WORK INSTRUCTION: Once the line with "The height and width of the screenshot is (165, 950)." is found in the data, output it and each following line exactly, up to and including the line with "Viewport: 542px width, 600px height.", and nothing before or after.

──────── LISTED RECORDS ────────

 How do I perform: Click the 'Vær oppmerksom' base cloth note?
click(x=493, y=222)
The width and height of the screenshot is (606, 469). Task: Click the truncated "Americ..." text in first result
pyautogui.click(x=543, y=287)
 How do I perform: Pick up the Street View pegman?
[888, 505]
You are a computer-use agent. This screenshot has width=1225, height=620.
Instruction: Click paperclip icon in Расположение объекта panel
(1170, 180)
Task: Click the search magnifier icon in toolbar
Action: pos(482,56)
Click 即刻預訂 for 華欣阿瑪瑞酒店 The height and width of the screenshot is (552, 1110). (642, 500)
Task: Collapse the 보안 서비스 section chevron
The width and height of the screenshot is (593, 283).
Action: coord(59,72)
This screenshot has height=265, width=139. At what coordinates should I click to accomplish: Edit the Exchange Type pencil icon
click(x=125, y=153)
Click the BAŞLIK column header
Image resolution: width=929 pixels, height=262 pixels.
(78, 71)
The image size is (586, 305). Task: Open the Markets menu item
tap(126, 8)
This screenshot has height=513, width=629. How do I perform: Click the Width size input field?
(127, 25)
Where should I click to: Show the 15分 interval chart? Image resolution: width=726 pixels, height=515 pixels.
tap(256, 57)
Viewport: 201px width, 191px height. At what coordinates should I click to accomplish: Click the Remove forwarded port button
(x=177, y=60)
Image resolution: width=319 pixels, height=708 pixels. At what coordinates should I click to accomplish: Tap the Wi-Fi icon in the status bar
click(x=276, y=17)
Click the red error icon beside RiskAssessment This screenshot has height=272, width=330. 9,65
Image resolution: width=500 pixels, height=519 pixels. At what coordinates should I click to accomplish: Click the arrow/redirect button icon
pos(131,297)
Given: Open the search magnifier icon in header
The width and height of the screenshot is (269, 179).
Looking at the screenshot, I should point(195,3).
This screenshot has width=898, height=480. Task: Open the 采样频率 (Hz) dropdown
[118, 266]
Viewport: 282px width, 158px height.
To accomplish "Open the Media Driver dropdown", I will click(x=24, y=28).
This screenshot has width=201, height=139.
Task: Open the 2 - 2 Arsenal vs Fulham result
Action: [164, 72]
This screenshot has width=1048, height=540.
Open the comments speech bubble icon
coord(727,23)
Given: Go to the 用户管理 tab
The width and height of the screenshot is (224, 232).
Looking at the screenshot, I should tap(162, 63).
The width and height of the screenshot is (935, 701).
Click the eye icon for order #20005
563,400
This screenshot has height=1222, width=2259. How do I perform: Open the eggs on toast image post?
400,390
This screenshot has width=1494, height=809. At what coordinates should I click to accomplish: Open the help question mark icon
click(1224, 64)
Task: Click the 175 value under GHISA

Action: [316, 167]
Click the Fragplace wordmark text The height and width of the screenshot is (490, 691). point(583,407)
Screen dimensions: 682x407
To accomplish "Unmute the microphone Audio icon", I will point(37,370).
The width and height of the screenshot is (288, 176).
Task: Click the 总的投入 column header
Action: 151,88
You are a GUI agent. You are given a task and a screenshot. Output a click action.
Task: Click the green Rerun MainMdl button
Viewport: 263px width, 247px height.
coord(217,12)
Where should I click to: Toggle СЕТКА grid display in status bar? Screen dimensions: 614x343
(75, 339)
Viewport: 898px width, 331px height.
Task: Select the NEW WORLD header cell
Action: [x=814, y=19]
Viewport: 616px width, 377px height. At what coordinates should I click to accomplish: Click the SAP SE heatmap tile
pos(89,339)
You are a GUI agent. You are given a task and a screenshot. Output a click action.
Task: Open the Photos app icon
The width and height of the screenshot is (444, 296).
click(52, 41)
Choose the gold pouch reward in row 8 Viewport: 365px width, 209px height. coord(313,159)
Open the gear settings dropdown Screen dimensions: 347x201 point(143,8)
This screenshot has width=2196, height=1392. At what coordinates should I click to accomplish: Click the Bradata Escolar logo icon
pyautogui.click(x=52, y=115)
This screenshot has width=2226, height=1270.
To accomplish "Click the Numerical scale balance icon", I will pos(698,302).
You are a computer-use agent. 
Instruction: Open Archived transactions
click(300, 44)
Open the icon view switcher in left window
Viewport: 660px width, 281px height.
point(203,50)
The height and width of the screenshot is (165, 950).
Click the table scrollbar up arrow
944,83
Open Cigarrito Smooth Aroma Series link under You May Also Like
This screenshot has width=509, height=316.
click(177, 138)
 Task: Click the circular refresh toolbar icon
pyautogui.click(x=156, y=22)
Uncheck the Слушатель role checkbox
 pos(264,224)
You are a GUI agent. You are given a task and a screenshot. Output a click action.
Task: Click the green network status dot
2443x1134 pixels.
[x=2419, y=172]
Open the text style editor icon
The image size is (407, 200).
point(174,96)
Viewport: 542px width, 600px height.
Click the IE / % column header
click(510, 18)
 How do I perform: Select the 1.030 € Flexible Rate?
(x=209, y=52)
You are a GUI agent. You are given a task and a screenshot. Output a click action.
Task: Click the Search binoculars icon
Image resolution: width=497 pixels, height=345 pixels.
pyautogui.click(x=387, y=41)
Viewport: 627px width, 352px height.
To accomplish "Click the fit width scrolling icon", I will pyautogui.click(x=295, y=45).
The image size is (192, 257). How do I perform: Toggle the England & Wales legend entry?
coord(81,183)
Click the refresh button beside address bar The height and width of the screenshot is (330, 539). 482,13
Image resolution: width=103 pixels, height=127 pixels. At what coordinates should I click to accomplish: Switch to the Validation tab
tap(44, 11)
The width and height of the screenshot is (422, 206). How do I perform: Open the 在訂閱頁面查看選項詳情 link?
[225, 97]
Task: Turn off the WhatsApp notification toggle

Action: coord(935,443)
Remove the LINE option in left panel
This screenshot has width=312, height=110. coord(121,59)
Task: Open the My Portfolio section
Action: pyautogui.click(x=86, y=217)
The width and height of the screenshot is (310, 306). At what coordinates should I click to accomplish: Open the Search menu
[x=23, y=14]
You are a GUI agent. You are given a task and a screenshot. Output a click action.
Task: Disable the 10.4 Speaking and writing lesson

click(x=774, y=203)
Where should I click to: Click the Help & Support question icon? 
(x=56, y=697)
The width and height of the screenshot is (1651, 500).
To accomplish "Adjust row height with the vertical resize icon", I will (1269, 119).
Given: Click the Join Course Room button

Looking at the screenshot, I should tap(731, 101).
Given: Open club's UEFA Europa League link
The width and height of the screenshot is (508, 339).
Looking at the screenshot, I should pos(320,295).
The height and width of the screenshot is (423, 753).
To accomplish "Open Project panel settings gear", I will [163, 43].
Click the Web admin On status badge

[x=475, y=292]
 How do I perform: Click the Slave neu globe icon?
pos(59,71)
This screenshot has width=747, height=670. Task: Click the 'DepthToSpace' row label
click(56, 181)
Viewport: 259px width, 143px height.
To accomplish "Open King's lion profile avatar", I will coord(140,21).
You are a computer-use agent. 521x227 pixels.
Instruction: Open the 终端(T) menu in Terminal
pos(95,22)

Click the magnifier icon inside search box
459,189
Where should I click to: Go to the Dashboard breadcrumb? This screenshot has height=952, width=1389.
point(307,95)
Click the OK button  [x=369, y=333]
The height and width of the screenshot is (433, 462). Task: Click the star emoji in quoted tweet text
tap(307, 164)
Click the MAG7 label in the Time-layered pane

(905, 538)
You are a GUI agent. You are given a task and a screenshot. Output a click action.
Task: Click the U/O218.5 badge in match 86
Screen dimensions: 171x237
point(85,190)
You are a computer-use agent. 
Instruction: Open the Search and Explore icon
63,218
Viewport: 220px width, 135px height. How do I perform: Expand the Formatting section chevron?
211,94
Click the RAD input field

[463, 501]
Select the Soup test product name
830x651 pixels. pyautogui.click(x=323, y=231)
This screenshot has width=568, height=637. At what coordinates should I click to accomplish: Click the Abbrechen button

────────

TASK OUTPUT:
The height and width of the screenshot is (165, 950).
Click the table scrollbar up arrow
944,83
Open Cigarrito Smooth Aroma Series link under You May Also Like
This screenshot has width=509, height=316.
click(177, 138)
 Task: Click the circular refresh toolbar icon
pyautogui.click(x=156, y=22)
Uncheck the Слушатель role checkbox
 pos(264,224)
You are a GUI agent. You are given a task and a screenshot. Output a click action.
Task: Click the green network status dot
2443x1134 pixels.
[x=2419, y=172]
Open the text style editor icon
The image size is (407, 200).
point(174,96)
Viewport: 542px width, 600px height.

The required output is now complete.